Lines for locating text and elements:
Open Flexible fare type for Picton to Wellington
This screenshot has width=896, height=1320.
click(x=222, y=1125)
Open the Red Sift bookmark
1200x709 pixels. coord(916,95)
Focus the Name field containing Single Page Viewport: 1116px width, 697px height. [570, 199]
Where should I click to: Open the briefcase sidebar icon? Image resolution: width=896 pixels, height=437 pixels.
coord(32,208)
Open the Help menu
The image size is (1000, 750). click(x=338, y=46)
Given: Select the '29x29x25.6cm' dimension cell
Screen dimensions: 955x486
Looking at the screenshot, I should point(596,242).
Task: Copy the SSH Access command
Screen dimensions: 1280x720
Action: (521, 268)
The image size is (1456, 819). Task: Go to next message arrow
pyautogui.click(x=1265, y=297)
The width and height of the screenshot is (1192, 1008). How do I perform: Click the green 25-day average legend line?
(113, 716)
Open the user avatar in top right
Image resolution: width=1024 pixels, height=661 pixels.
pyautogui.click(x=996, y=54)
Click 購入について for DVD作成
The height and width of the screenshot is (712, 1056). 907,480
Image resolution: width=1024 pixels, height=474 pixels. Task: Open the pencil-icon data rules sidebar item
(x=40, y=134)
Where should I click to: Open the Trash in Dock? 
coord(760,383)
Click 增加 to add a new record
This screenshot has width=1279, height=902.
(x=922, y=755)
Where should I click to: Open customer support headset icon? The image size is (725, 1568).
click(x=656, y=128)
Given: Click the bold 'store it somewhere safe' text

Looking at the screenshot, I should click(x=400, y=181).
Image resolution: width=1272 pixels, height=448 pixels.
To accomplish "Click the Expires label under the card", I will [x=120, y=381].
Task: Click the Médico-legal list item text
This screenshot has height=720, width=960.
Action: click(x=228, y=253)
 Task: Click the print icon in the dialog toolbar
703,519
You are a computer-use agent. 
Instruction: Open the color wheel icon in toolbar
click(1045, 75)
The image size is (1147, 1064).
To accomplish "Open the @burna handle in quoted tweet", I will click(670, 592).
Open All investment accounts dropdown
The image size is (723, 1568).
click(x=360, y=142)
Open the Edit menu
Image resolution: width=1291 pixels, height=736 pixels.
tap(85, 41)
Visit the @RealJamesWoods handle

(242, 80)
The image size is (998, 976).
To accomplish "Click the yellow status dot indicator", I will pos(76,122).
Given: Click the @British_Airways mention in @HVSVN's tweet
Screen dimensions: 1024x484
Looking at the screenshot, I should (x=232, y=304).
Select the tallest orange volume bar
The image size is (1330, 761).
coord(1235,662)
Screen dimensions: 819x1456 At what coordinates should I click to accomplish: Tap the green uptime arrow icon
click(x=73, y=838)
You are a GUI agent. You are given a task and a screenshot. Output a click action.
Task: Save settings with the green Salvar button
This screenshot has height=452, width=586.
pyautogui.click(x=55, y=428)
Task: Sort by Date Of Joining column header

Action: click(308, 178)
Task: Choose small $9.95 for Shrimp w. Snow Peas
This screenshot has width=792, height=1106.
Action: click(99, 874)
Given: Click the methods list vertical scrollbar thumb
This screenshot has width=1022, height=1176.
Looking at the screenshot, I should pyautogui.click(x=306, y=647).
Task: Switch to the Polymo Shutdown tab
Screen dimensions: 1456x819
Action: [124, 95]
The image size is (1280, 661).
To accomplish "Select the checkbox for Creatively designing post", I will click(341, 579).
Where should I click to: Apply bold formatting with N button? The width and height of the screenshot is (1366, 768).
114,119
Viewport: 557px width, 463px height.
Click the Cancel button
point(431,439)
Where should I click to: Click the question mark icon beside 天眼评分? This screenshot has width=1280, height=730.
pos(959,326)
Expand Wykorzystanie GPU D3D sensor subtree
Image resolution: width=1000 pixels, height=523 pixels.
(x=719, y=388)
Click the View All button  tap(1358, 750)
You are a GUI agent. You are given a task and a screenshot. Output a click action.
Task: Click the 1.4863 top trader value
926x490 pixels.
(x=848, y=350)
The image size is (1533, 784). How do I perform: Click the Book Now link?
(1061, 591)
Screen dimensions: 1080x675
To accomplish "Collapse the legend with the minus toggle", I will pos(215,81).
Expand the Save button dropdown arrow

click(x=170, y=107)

→ WORK REQUIRED
Quote the lines exactly, starting with the line that contains "Click 增加 to add a new record" and going on through the line that contains "I will pos(76,122).".

→ REPLY TO THE EXERCISE
Click 增加 to add a new record
This screenshot has width=1279, height=902.
(x=922, y=755)
Where should I click to: Open customer support headset icon? The image size is (725, 1568).
click(x=656, y=128)
Given: Click the bold 'store it somewhere safe' text

Looking at the screenshot, I should click(x=400, y=181).
Image resolution: width=1272 pixels, height=448 pixels.
To accomplish "Click the Expires label under the card", I will [x=120, y=381].
Task: Click the Médico-legal list item text
This screenshot has height=720, width=960.
Action: click(x=228, y=253)
 Task: Click the print icon in the dialog toolbar
703,519
You are a computer-use agent. 
Instruction: Open the color wheel icon in toolbar
click(1045, 75)
The image size is (1147, 1064).
To accomplish "Open the @burna handle in quoted tweet", I will click(670, 592).
Open All investment accounts dropdown
The image size is (723, 1568).
click(x=360, y=142)
Open the Edit menu
Image resolution: width=1291 pixels, height=736 pixels.
tap(85, 41)
Visit the @RealJamesWoods handle

(242, 80)
The image size is (998, 976).
To accomplish "Click the yellow status dot indicator", I will pos(76,122).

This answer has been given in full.